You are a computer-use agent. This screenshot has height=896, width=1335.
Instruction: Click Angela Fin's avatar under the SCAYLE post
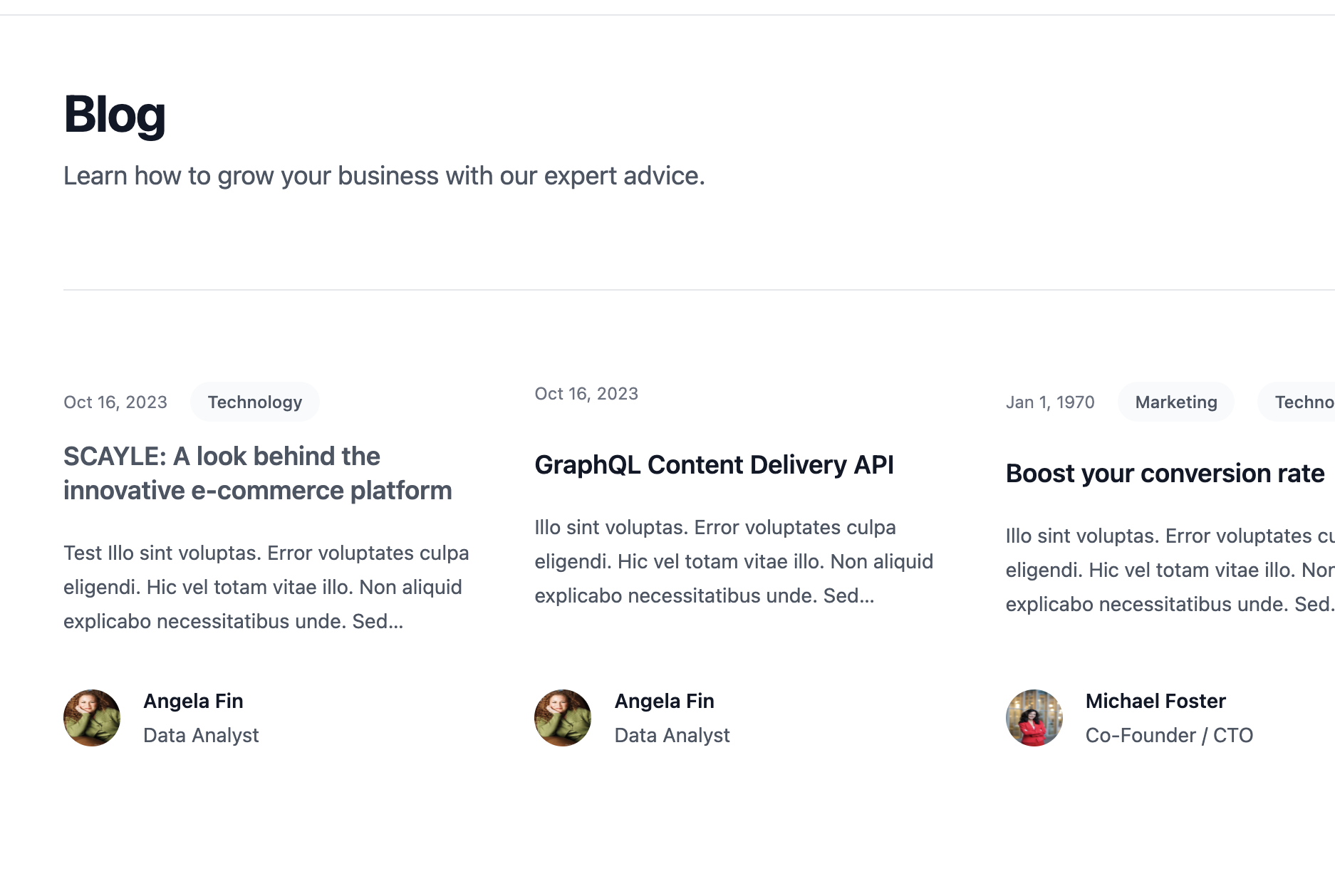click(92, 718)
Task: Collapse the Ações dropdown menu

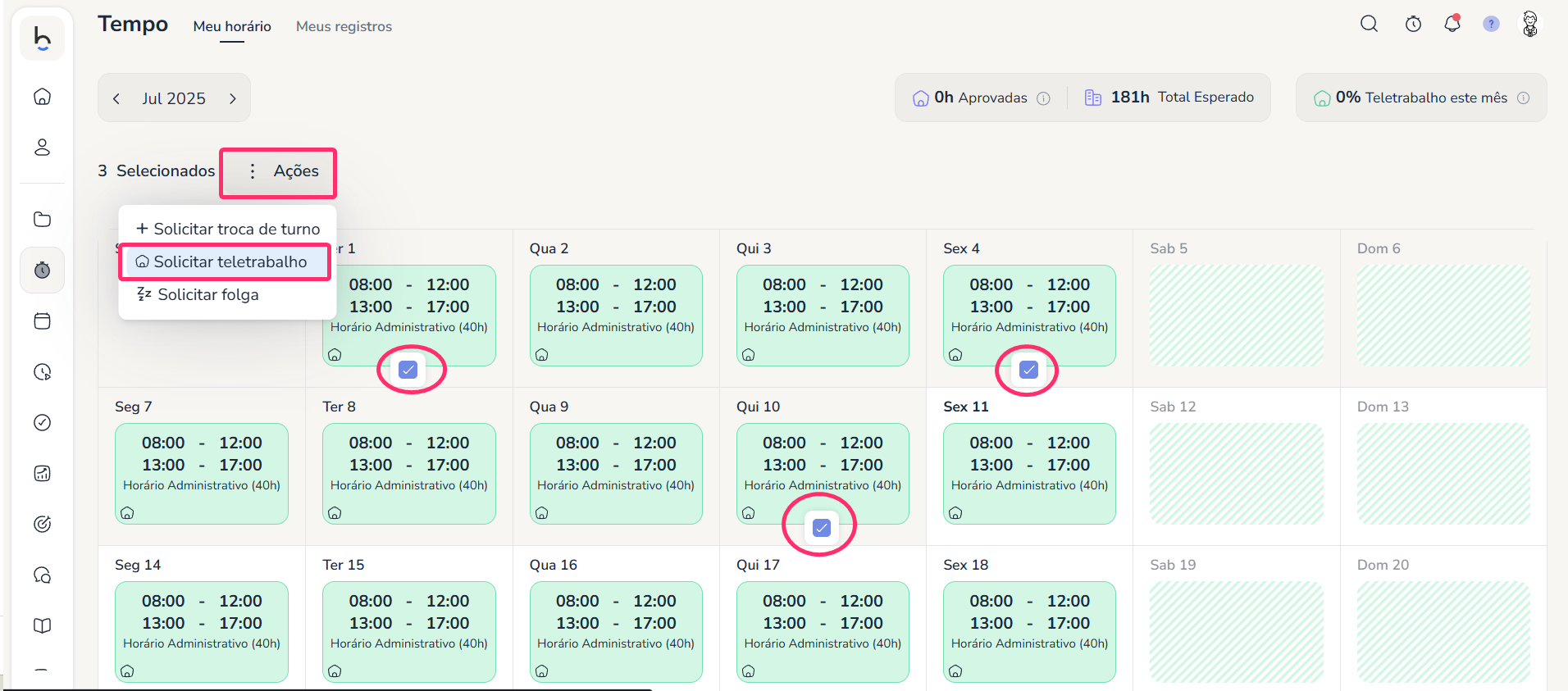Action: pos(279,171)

---

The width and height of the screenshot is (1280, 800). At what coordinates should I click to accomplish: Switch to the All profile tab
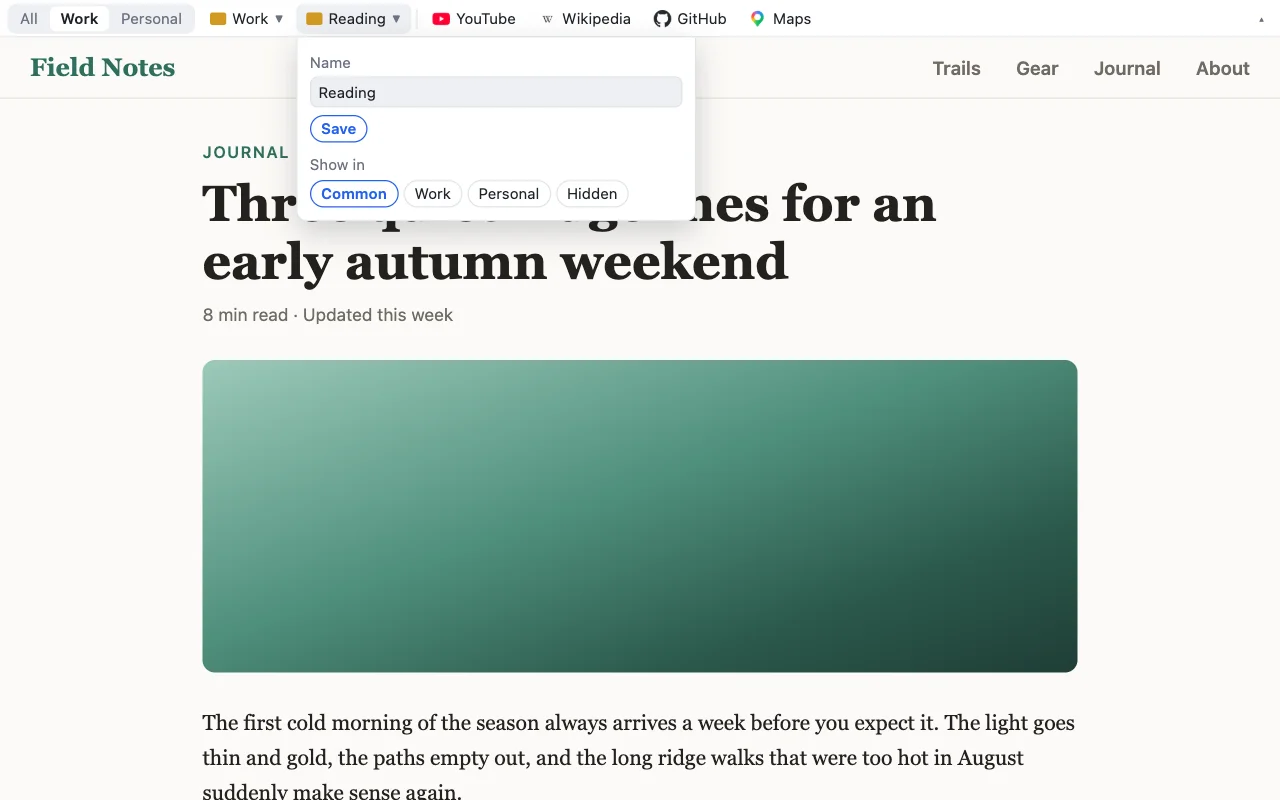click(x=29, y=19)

• [TASK OBJECTIVE] Rewrite the entries from the line with "You are a computer-use" through the line with "Action: pos(279,171)" as a two-column CSV with the headers instruction and response, one row per entry. Quote each entry's text and its answer as single fields, replace line breaks with spaces, and omit the pictures.

• [COMPLETED TASK]
instruction,response
"You are a computer-use agent. This screenshot has height=896, width=1335. Instruction: Click Angela Fin's avatar under the SCAYLE post","click(92, 718)"
"Task: Collapse the Ações dropdown menu","Action: pos(279,171)"